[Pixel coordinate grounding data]
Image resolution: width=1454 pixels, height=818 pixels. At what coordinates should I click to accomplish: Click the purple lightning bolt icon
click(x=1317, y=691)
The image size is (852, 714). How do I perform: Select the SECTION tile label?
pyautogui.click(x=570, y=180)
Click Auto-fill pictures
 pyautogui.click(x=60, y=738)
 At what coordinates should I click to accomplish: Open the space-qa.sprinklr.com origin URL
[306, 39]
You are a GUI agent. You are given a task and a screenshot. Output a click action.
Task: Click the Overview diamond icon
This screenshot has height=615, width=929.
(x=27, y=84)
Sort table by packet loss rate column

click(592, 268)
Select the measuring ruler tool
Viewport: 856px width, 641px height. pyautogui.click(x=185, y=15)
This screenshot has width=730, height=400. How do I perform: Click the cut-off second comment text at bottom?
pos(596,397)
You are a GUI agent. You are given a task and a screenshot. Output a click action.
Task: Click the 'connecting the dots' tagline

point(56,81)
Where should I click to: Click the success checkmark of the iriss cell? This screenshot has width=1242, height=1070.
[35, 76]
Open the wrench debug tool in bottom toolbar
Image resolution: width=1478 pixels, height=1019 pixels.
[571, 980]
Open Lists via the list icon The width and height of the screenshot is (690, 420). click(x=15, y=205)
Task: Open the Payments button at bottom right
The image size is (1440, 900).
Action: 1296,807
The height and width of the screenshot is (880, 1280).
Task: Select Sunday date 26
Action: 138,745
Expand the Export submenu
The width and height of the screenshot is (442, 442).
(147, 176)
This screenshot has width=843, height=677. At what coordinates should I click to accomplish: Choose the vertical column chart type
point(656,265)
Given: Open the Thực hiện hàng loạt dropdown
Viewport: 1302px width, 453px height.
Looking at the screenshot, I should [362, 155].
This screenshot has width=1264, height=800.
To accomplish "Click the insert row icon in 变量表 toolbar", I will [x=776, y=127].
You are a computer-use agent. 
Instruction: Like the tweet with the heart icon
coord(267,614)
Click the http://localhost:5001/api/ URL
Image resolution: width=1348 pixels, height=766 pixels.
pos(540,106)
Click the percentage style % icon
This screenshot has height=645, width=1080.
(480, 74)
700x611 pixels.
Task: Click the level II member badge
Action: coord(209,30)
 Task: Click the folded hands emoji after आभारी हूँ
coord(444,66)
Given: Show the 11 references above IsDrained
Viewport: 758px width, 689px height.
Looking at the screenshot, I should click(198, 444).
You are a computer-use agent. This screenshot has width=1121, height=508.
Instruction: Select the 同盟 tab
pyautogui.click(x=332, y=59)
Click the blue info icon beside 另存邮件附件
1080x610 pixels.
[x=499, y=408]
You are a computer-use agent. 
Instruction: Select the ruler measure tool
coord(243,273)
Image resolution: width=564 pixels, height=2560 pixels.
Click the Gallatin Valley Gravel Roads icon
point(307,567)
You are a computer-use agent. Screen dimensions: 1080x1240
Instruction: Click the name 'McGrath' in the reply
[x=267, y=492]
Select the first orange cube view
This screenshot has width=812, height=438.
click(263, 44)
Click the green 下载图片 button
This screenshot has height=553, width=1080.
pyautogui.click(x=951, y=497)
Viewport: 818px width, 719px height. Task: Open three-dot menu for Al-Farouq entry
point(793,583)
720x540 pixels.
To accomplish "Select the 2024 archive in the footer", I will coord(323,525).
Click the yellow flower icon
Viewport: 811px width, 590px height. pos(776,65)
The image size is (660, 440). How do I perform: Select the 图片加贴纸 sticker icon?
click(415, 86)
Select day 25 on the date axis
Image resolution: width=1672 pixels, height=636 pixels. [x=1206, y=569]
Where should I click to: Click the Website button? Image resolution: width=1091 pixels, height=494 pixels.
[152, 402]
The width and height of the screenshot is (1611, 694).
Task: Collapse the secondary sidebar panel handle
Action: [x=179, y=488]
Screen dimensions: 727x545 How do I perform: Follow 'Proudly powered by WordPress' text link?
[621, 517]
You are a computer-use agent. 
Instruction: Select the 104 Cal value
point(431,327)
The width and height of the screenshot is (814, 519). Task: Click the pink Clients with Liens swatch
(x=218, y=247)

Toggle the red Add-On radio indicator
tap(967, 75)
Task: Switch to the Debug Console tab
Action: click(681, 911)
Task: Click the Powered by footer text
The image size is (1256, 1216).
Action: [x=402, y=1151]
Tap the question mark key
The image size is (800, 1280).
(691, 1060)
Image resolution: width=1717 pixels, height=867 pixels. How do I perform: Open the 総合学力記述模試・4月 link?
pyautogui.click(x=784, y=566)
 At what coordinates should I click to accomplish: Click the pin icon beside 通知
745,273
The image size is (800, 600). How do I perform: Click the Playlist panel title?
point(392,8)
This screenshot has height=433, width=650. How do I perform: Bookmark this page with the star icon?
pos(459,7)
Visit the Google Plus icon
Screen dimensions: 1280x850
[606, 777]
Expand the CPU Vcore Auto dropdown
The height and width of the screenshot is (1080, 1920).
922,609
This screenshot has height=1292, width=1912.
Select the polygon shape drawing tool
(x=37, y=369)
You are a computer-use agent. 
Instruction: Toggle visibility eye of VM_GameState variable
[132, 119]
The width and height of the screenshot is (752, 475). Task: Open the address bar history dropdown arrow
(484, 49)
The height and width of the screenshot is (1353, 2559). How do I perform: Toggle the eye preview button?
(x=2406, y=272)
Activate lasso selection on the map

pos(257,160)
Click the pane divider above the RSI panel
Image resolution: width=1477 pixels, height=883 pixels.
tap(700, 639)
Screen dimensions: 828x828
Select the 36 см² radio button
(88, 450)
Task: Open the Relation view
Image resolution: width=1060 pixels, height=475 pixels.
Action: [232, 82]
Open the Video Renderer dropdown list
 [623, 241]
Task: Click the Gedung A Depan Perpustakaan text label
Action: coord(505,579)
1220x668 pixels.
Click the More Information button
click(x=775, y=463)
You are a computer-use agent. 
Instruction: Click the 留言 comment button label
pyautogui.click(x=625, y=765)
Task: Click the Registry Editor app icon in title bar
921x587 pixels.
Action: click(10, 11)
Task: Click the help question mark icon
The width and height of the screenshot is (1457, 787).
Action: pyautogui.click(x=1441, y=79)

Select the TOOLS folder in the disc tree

* PROBLEM
Each record must be output exactly, with none omitted.

* ANSWER BOX
Image resolution: width=1454 pixels, height=818 pixels. At what coordinates should I click to accomplish: Click the purple lightning bolt icon
click(x=1317, y=691)
The image size is (852, 714). How do I perform: Select the SECTION tile label?
pyautogui.click(x=570, y=180)
Click Auto-fill pictures
 pyautogui.click(x=60, y=738)
 At what coordinates should I click to accomplish: Open the space-qa.sprinklr.com origin URL
[306, 39]
You are a GUI agent. You are given a task and a screenshot. Output a click action.
Task: Click the Overview diamond icon
This screenshot has height=615, width=929.
(x=27, y=84)
Sort table by packet loss rate column

click(592, 268)
Select the measuring ruler tool
Viewport: 856px width, 641px height. pyautogui.click(x=185, y=15)
This screenshot has width=730, height=400. How do I perform: Click the cut-off second comment text at bottom?
pos(596,397)
You are a GUI agent. You are given a task and a screenshot. Output a click action.
Task: Click the 'connecting the dots' tagline

point(56,81)
Where should I click to: Click the success checkmark of the iriss cell? This screenshot has width=1242, height=1070.
[35, 76]
Open the wrench debug tool in bottom toolbar
Image resolution: width=1478 pixels, height=1019 pixels.
[571, 980]
Open Lists via the list icon The width and height of the screenshot is (690, 420). click(x=15, y=205)
Task: Open the Payments button at bottom right
The image size is (1440, 900).
Action: 1296,807
The height and width of the screenshot is (880, 1280).
Task: Select Sunday date 26
Action: 138,745
Expand the Export submenu
The width and height of the screenshot is (442, 442).
(147, 176)
This screenshot has width=843, height=677. At what coordinates should I click to accomplish: Choose the vertical column chart type
point(656,265)
Given: Open the Thực hiện hàng loạt dropdown
Viewport: 1302px width, 453px height.
Looking at the screenshot, I should [362, 155].
This screenshot has width=1264, height=800.
To accomplish "Click the insert row icon in 变量表 toolbar", I will [x=776, y=127].
You are a computer-use agent. 
Instruction: Like the tweet with the heart icon
coord(267,614)
Click the http://localhost:5001/api/ URL
Image resolution: width=1348 pixels, height=766 pixels.
pos(540,106)
Click the percentage style % icon
This screenshot has height=645, width=1080.
(480, 74)
700x611 pixels.
Task: Click the level II member badge
Action: coord(209,30)
 Task: Click the folded hands emoji after आभारी हूँ
coord(444,66)
Given: Show the 11 references above IsDrained
Viewport: 758px width, 689px height.
Looking at the screenshot, I should click(198, 444).
You are a computer-use agent. This screenshot has width=1121, height=508.
Instruction: Select the 同盟 tab
pyautogui.click(x=332, y=59)
Click the blue info icon beside 另存邮件附件
1080x610 pixels.
[x=499, y=408]
You are a computer-use agent. 
Instruction: Select the ruler measure tool
coord(243,273)
Image resolution: width=564 pixels, height=2560 pixels.
Click the Gallatin Valley Gravel Roads icon
point(307,567)
You are a computer-use agent. Screen dimensions: 1080x1240
Instruction: Click the name 'McGrath' in the reply
[x=267, y=492]
Select the first orange cube view
This screenshot has width=812, height=438.
click(263, 44)
Click the green 下载图片 button
This screenshot has height=553, width=1080.
pyautogui.click(x=951, y=497)
Viewport: 818px width, 719px height. Task: Open three-dot menu for Al-Farouq entry
point(793,583)
720x540 pixels.
To accomplish "Select the 2024 archive in the footer", I will coord(323,525).
Click the yellow flower icon
Viewport: 811px width, 590px height. pos(776,65)
The image size is (660, 440). How do I perform: Select the 图片加贴纸 sticker icon?
click(415, 86)
Select day 25 on the date axis
Image resolution: width=1672 pixels, height=636 pixels. [x=1206, y=569]
Where should I click to: Click the Website button? Image resolution: width=1091 pixels, height=494 pixels.
[152, 402]
The width and height of the screenshot is (1611, 694).
Task: Collapse the secondary sidebar panel handle
Action: [x=179, y=488]
Screen dimensions: 727x545 How do I perform: Follow 'Proudly powered by WordPress' text link?
[621, 517]
You are a computer-use agent. 
Instruction: Select the 104 Cal value
point(431,327)
The width and height of the screenshot is (814, 519). Task: Click the pink Clients with Liens swatch
(x=218, y=247)

Toggle the red Add-On radio indicator
tap(967, 75)
Task: Switch to the Debug Console tab
Action: click(681, 911)
Task: Click the Powered by footer text
The image size is (1256, 1216).
Action: [x=402, y=1151]
Tap the question mark key
The image size is (800, 1280).
(691, 1060)
Image resolution: width=1717 pixels, height=867 pixels. How do I perform: Open the 総合学力記述模試・4月 link?
pyautogui.click(x=784, y=566)
 At what coordinates should I click to accomplish: Click the pin icon beside 通知
745,273
The image size is (800, 600). How do I perform: Click the Playlist panel title?
point(392,8)
This screenshot has height=433, width=650. How do I perform: Bookmark this page with the star icon?
pos(459,7)
Visit the Google Plus icon
Screen dimensions: 1280x850
[606, 777]
Expand the CPU Vcore Auto dropdown
The height and width of the screenshot is (1080, 1920).
922,609
This screenshot has height=1292, width=1912.
Select the polygon shape drawing tool
(x=37, y=369)
You are a computer-use agent. 
Instruction: Toggle visibility eye of VM_GameState variable
[132, 119]
The width and height of the screenshot is (752, 475). Task: Open the address bar history dropdown arrow
(484, 49)
The height and width of the screenshot is (1353, 2559). How do I perform: Toggle the eye preview button?
(x=2406, y=272)
Activate lasso selection on the map

pos(257,160)
Click the pane divider above the RSI panel
Image resolution: width=1477 pixels, height=883 pixels.
tap(700, 639)
Screen dimensions: 828x828
Select the 36 см² radio button
(88, 450)
Task: Open the Relation view
Image resolution: width=1060 pixels, height=475 pixels.
Action: [232, 82]
Open the Video Renderer dropdown list
 [623, 241]
Task: Click the Gedung A Depan Perpustakaan text label
Action: coord(505,579)
1220x668 pixels.
Click the More Information button
click(x=775, y=463)
You are a computer-use agent. 
Instruction: Click the 留言 comment button label
pyautogui.click(x=625, y=765)
Task: Click the Registry Editor app icon in title bar
921x587 pixels.
Action: click(10, 11)
Task: Click the help question mark icon
The width and height of the screenshot is (1457, 787).
Action: pyautogui.click(x=1441, y=79)

Select the TOOLS folder in the disc tree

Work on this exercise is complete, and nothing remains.